Un día, mientras jugaban, encontraron una pelota escondida entre las flores del jardín. Era una pelota roja y brillante, perfecta para lanzar y atrapar. El niño lanzó la pelota lo más lejos que pudo, y Rufo corrió detrás de ella, moviendo su gran cola. Cuando la atrapó, volvió corriendo, con la pelota en la boca, y la dejó caer suavemente a los pies del niño.
—¡Buen chico, Rufo! —dijo el niño, acariciando su cabeza con cariño.
Rufo movió la cola, feliz de recibir las caricias de su mejor amigo. Después de un rato, se tumbaron juntos en el césped, mirando las nubes pasar por el cielo azul. El niño señalaba las nubes, imaginando formas de animales, y Rufo lo miraba con sus ojos brillantes, disfrutando del momento.

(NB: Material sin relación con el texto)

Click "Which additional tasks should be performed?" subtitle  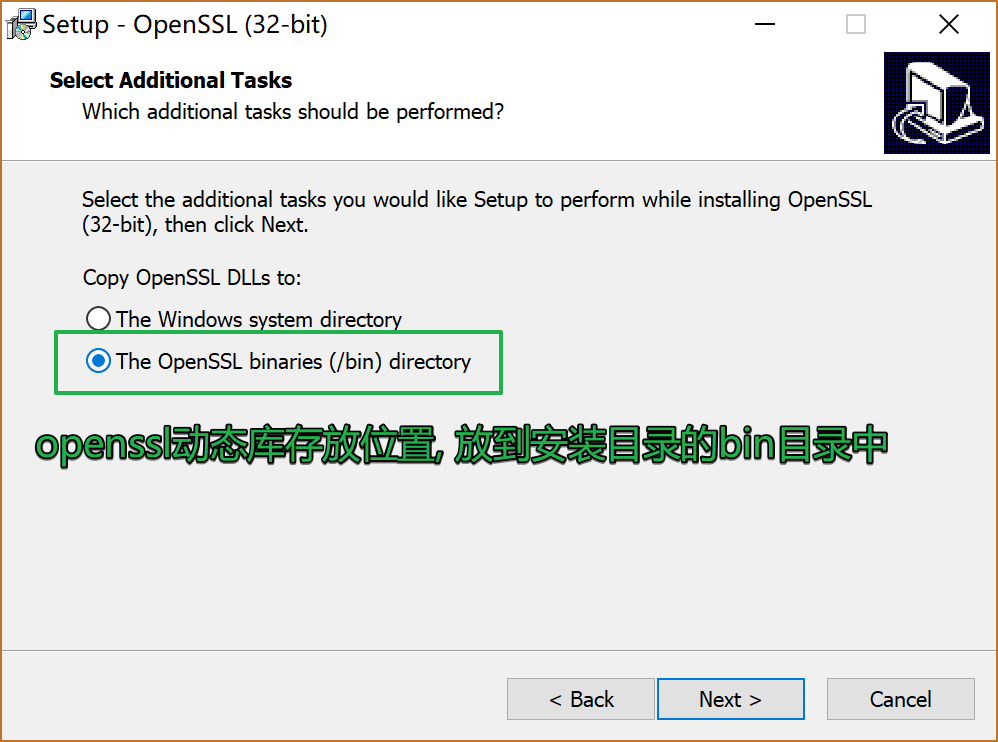pos(292,112)
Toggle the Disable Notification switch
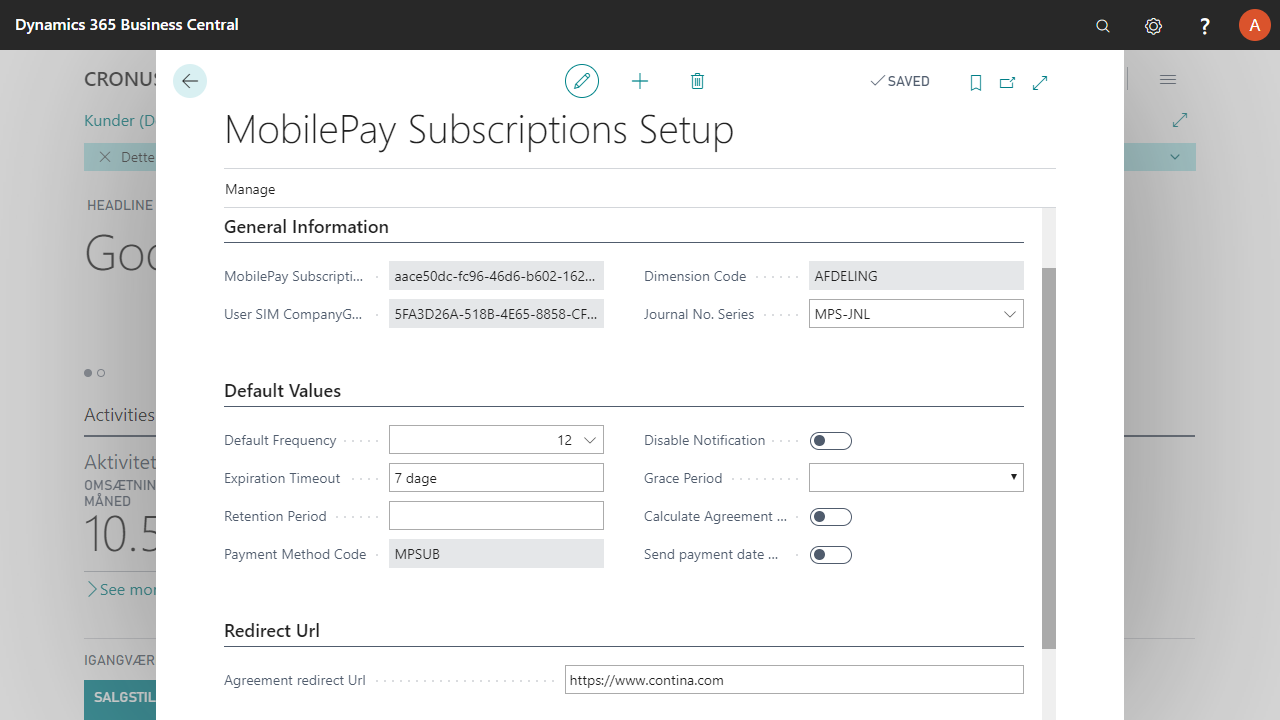The width and height of the screenshot is (1280, 720). (830, 441)
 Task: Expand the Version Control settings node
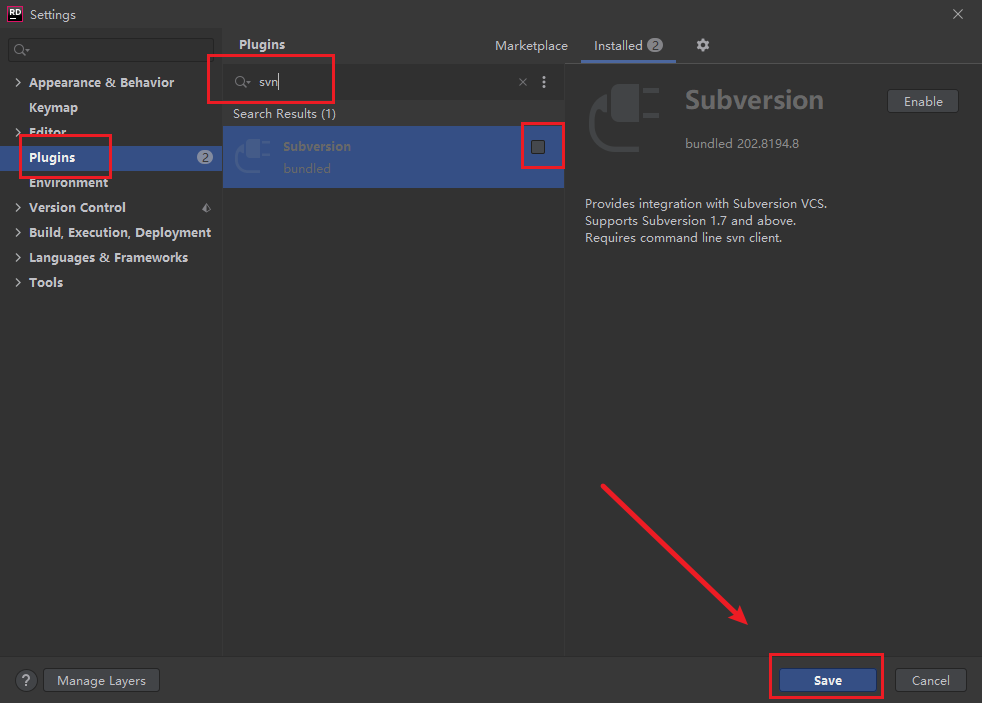coord(18,208)
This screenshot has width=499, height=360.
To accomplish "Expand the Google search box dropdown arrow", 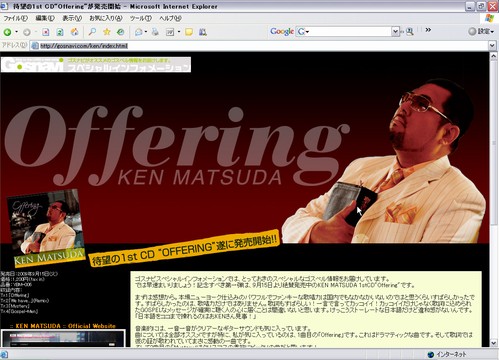I will pyautogui.click(x=395, y=32).
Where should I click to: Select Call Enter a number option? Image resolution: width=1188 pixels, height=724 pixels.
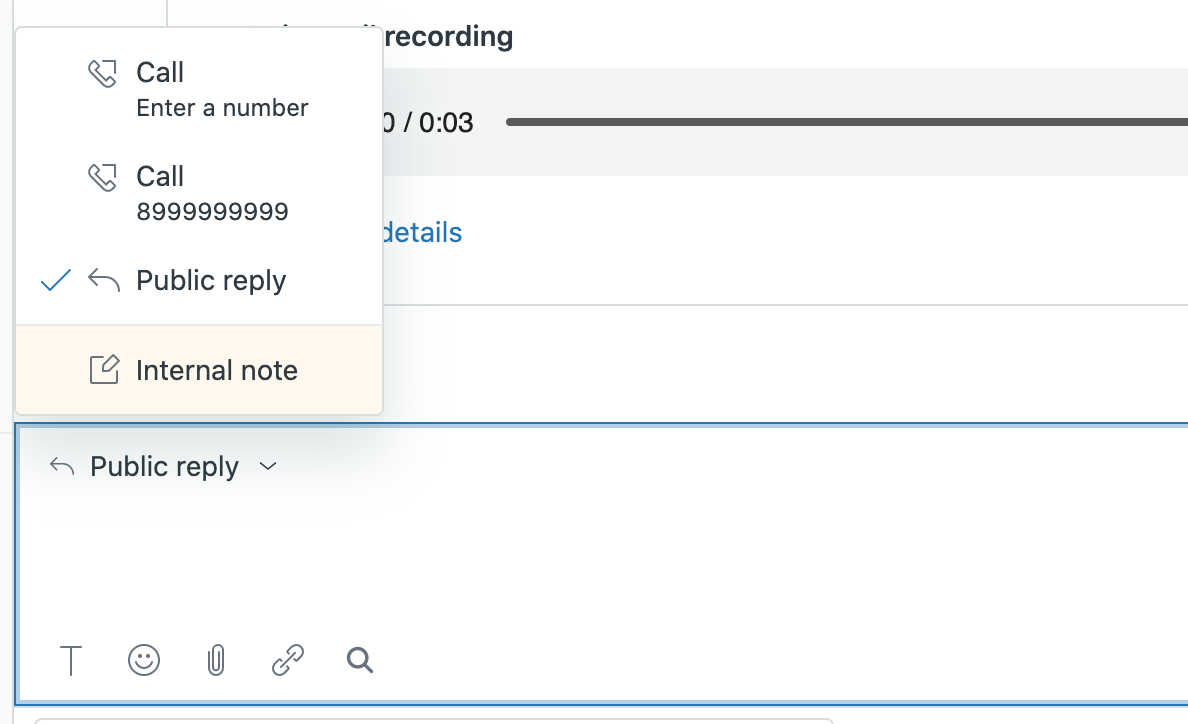(x=222, y=89)
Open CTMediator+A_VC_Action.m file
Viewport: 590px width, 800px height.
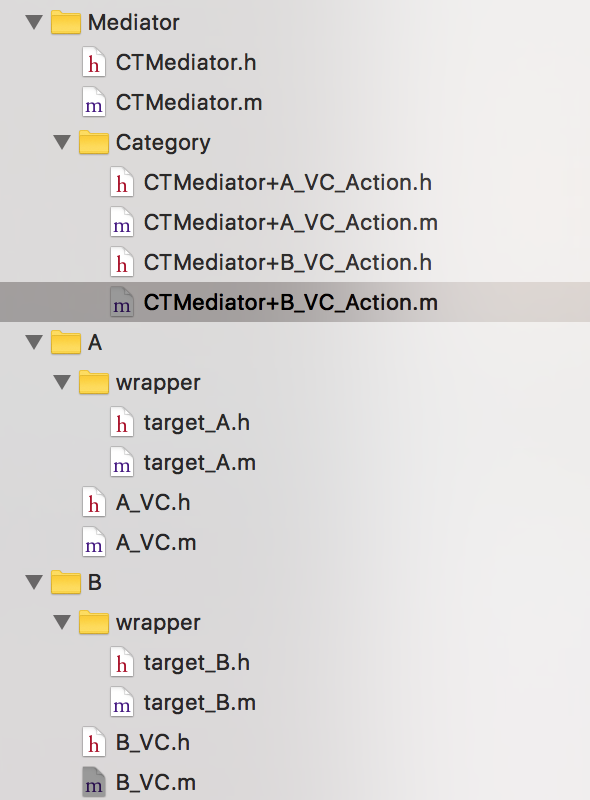point(290,222)
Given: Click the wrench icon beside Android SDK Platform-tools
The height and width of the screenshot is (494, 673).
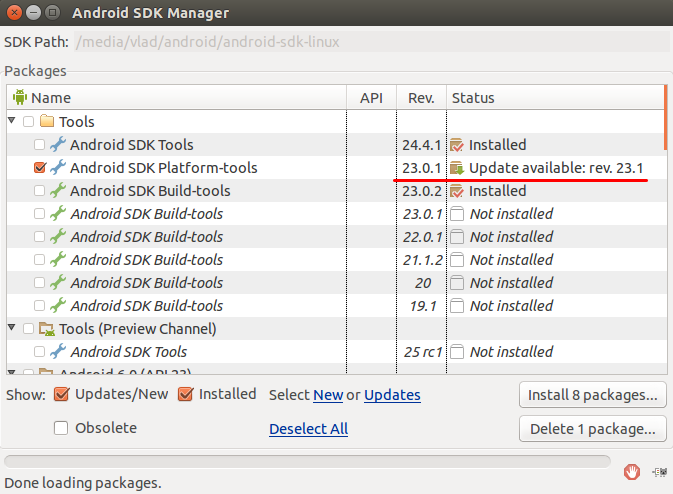Looking at the screenshot, I should pyautogui.click(x=58, y=168).
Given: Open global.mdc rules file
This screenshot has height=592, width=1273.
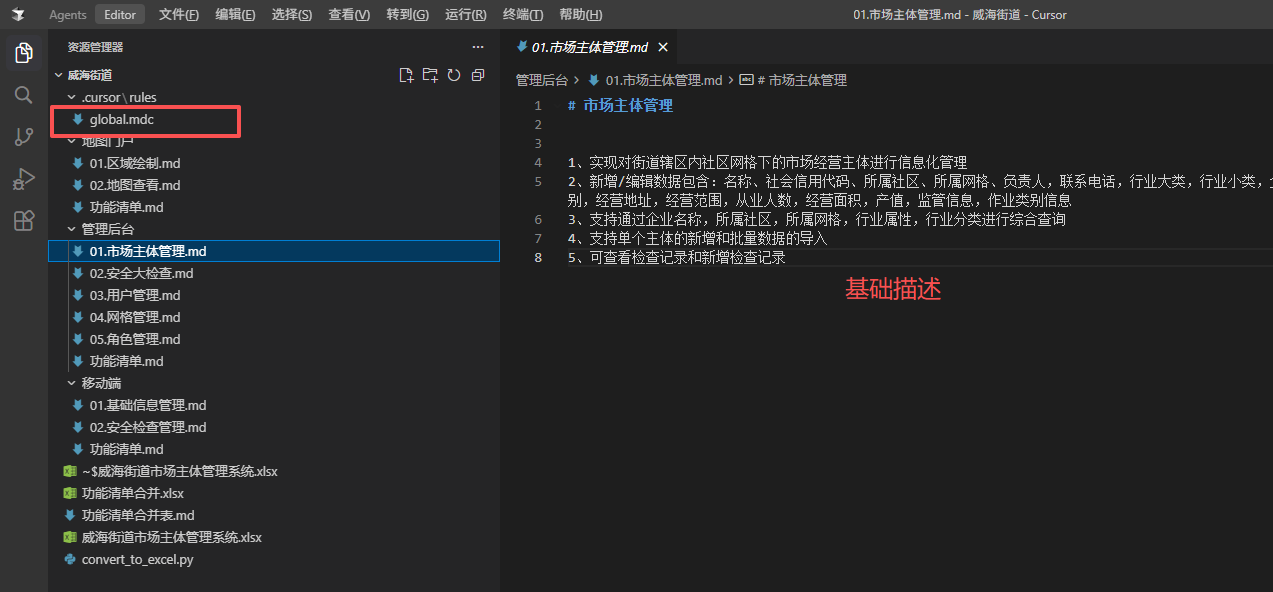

Una tarde, mientras el sol comenzaba a ponerse, el niño y Rufo se sentaron bajo su árbol favorito. Era un gran árbol con ramas que formaban una sombra fresca y acogedora. Allí, el niño le contaba a Rufo historias sobre sus sueños y sus planes para cuando fuera mayor.
—Cuando sea grande, Rufo, vamos a viajar por todo el mundo. Iremos a la playa, subiremos montañas y veremos muchas cosas nuevas. Y tú estarás conmigo siempre —le decía el niño, acariciando las orejas suaves de Rufo.
Rufo, como siempre, movía la cola en señal de aprobación, como si entendiera cada palabra. Para el niño, no había mejor compañía que su fiel amigo.
Los días pasaban y la amistad entre el niño y Rufo se hacía cada vez más fuerte. Cada mañana salían a jugar en el jardín, corriendo entre las flores y persiguiendo mariposas. A veces, cuando llovía, se quedaban dentro de la casa, pero eso no les impedía divertirse. El niño construía fuertes con mantas y almohadas, y Rufo siempre encontraba la forma de meterse dentro, con su gran cuerpo cubierto de pelaje suave.
Una noche, mientras el niño se preparaba para dormir, se acercó a Rufo, que estaba echado junto a su cama. Lo abrazó fuerte y le susurró:
—Te quiero, Rufo. Eres el mejor amigo del mundo.
Rufo, como siempre, movió la cola con alegría y lamió suavemente la cara del niño. El niño se acurrucó bajo las sábanas, y Rufo se quedó junto a él, como un guardián silencioso que siempre velaba por su amigo.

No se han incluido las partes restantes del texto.